The Labor Department reported Friday that payrolls grew by 236,000 for the month, compared to the Dow Jones estimate of 238,000 the total was the lowest monthly gain since December 2020 and comes amid efforts from the Federal Reserve to slow labor demand in order to cool inflation.

 

It is probable that the CPI and PPI data for this week will emphasize the persistently high inflation, leading to the expectation of the continuation of a hawkish stance in the Fed's comments.
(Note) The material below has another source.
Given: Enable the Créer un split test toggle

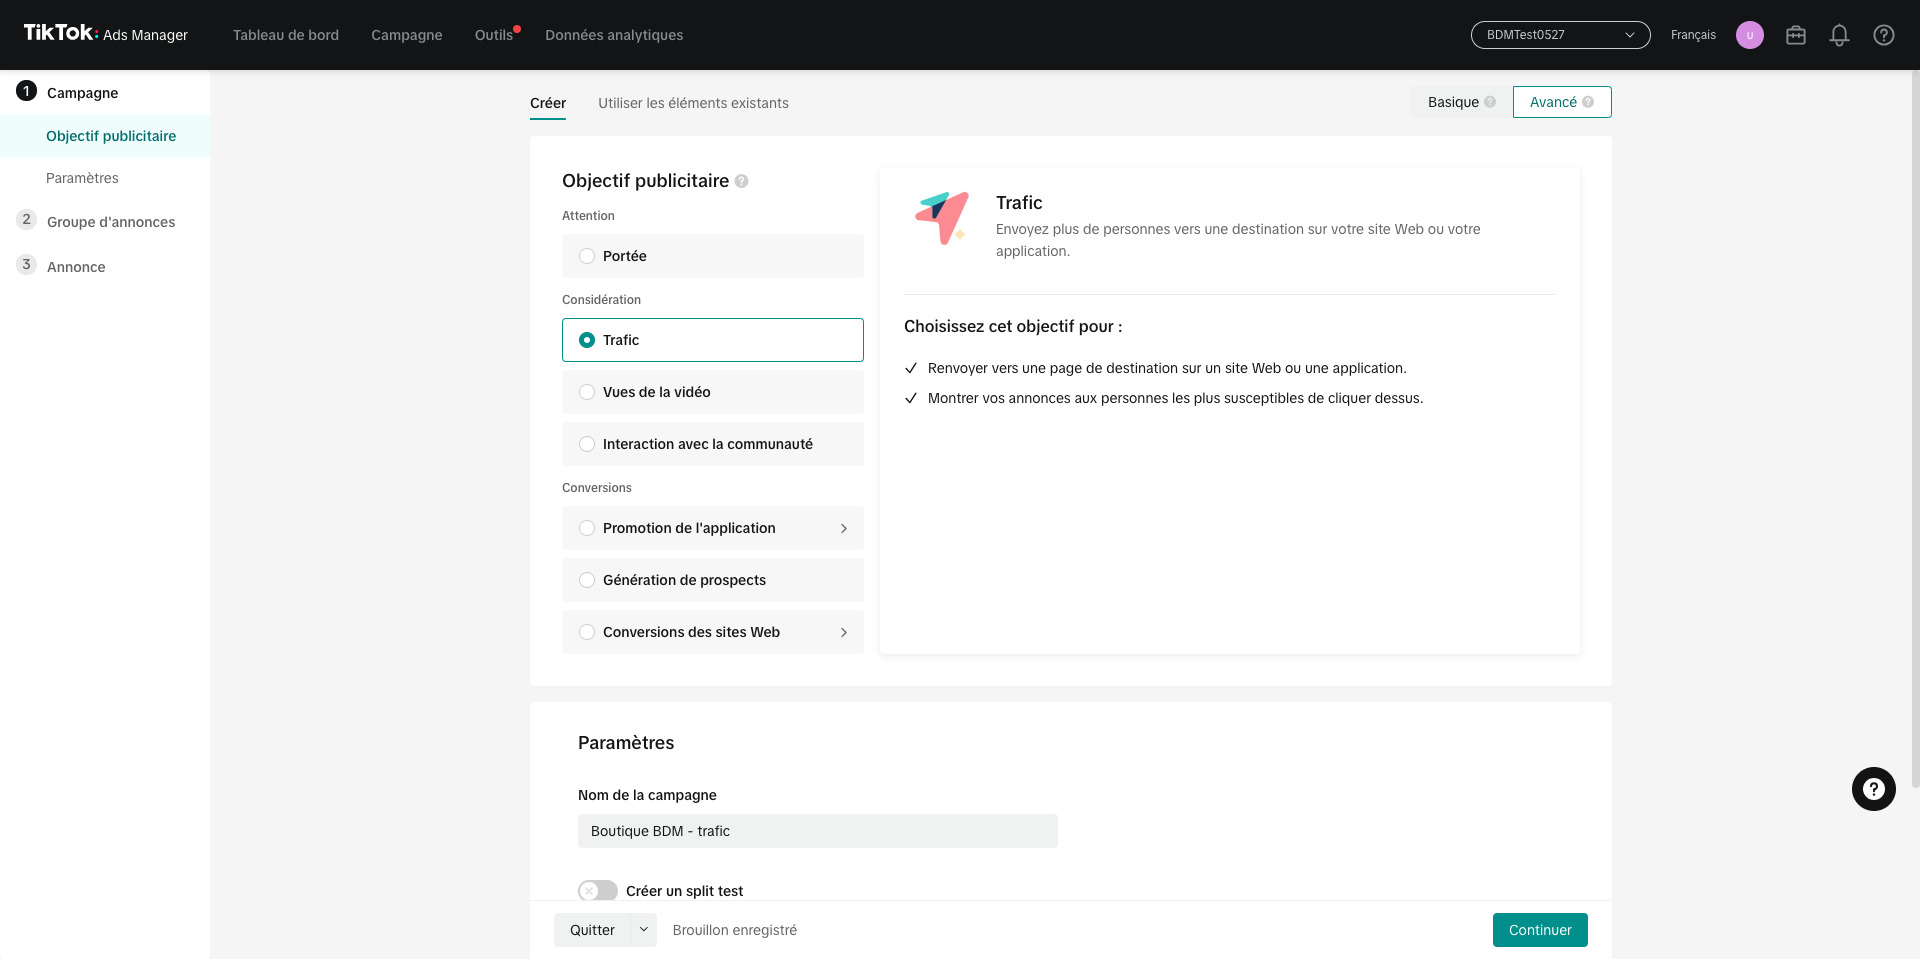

West Texas Intermediate was little changed around $81 a barrel after rallying almost 7% last week following the move by the Organization of Petroleum Exporting Countries and its allies. While OPEC+’s surprise decision has reignited bullish bets on prices, some demand indicators are showing signs of weakness as slowdown concerns persist.

 

While US inventories have been declining, global inventories are still high. In the first quarter, commercial oil stockpiles held in OECD countries were sitting about 8% above last year’s levels, according to US Energy Information Administration estimates. That’s a fairly sizeable buffer and a sign of the weakness in consumption that’s plagued the market in the past few months.

 

Gold rose the previous week by 2% to close at $2007 an ounce, this rise came after the issuance of many economic data that indicated a slowdown in the US labor market, the number of vacancies decreased to 9.93 million jobs, less than the previous reading of 10.82, the private sector also added jobs Less than expected at 145 thousand jobs, the non-farm payrolls data fell to 236 thousand jobs, and therefore all these data negatively affected the dollar, given that the labor market and the US economy began to suffer.

 

The International Monetary Fund also warned of a slowdown in the global economy during the next five years, given that geopolitical factors and inflationary pressures are still affecting the global economy. Therefore, fears are still continuing, and gold was positively affected by these expectations, given that gold is a safe haven tool during economic crises.

 

This week, the markets are awaiting US inflation data. Expectations indicate that inflation rose by 5.2%, less than the previous reading of 6%. This means that inflation has declined for the ninth month in a row. Analysts expect it to positively affect gold prices if it came as expected, given that the Fed may head to less stringent monetary policy during the coming period.

 

From a technical point of view (Figure 1), gold overcame the triangle pattern and reached the level of $2032 an ounce, to close at $2007 an ounce. So far, gold has not succeeded in stabilizing above the technical and psychological levels at $2000 an ounce. Currently, the $2010 levels are considered resistance levels for gold, Exceeding may be positive for prices, but if that gold breaks the levels of $1990 an ounce, this may constitute negativity for the price movement.